### Problem A
Decide whether each statement below agrees with the passage on UnitedHealth and Ingenix. Answer yes or no for each, and quote the exact words of the passage that decide it.
(i) Andy Slavitt was the CEO of Ingenix.
(ii) Larry Renfro came to run Ingenix from an executive position at Stanford University Healthcare.
(iii) In the UK, Optum hired Nick Seddon.
### Problem B
Write out the passage on UnitedHealth and Ingenix word for word, starting at "If you made" and ending at "and billing here.".

*** Passage to read ***

If you made it through those paragraphs you can easily see how complex insurers have made medical billing for sure.  Once again we come back to the business models of Ingenix and some of the automation in the IRAD data base to work these claims.  Here’s another billing subsidiary United bought, again we’re talking coding and billing here.

Ingenix (Wholly Owned Technology Subsidiary of UnitedHealth to Acquire A-Life Coding Software/Services–Tons of Money and Profit With Coding Transactions and Algorithms - Subsidiary Watch

I talk too about the United/Optum incest at times too with HHS and CMS and here’s a blast from a few years ago…this was the beginning of pushing “population health” that all know the term and nobody really knows what it does half the time to even include vendors of the algorithmic processes.  This is where the government bought yet another United Healthcare model.

"Reach for the Top" Program Combines Prototype from Ingenix (A Wholly Owned Subsidiary of United Healthcare) for Public/Private Community Health Data on HHS.Gov Site

Simon Stevens, who is now running the NHS and worked at United Healthcare a few years ago had this to say…

United Health Care Says Cheaper Efficient Doctors and Reducing Hospital Visits by the Elderly Would Help Reduce the Cost of Healthcare

Former Acting director of CMS, Andy Slavitt claims Simon is a good friend of his and let’s not forget that Andy Slavitt was the CEO of Ingenix when a lot of this was going on.  Larry Renfro came in later from his executive position at AARP to run the Ingenix show. 

United Healthcare sure seems to be lining up some big executives as well with last year hiring the former CEO of Stanford University Healthcare to work for United as a VP and recently in the UK, Optum hired Nick Seddon, who worked for David Cameron as his special healthcare adviser.  There’s a group in the UK that is also bringing attention to the fact that one company, United/Optum has been taking over way too much ground and is not leaving enough competition out there with other countries.

*** Data section ***

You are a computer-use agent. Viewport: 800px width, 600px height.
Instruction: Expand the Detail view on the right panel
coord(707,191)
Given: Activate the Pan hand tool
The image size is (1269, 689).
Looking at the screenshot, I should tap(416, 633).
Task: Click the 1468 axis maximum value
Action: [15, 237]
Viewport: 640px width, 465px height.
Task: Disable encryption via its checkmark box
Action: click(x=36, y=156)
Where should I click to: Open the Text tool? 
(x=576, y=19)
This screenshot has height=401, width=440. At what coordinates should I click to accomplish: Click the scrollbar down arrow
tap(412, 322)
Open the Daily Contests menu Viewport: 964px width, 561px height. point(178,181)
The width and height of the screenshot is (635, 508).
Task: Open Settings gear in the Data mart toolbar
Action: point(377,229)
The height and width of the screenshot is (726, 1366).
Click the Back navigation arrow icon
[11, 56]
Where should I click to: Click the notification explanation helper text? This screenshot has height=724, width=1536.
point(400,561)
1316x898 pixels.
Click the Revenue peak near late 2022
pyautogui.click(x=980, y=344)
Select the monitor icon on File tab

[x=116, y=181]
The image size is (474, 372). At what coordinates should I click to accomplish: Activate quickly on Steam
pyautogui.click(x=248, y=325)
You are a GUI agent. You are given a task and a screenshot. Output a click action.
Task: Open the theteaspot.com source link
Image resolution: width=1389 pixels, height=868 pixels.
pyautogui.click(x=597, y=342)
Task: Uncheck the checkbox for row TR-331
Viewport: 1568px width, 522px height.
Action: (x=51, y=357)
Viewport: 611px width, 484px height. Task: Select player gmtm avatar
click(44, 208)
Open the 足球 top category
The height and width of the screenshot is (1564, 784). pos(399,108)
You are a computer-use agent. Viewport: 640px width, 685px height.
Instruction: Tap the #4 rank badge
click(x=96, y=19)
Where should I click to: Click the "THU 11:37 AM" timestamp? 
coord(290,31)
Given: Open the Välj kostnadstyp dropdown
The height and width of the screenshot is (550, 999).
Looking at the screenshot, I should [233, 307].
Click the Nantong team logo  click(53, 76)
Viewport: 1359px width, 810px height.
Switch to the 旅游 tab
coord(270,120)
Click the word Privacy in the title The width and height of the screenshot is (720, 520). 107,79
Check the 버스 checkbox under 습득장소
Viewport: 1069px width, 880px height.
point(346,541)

***

### Task output A
(i) Yes: "Andy Slavitt was the CEO of Ingenix when a lot of this was going on."
(ii) No: "Larry Renfro came in later from his executive position at AARP to run the Ingenix show."
(iii) Yes: "recently in the UK, Optum hired Nick Seddon, who worked for David Cameron as his special healthcare adviser."

### Task output B
If you made it through those paragraphs you can easily see how complex insurers have made medical billing for sure.  Once again we come back to the business models of Ingenix and some of the automation in the IRAD data base to work these claims.  Here’s another billing subsidiary United bought, again we’re talking coding and billing here.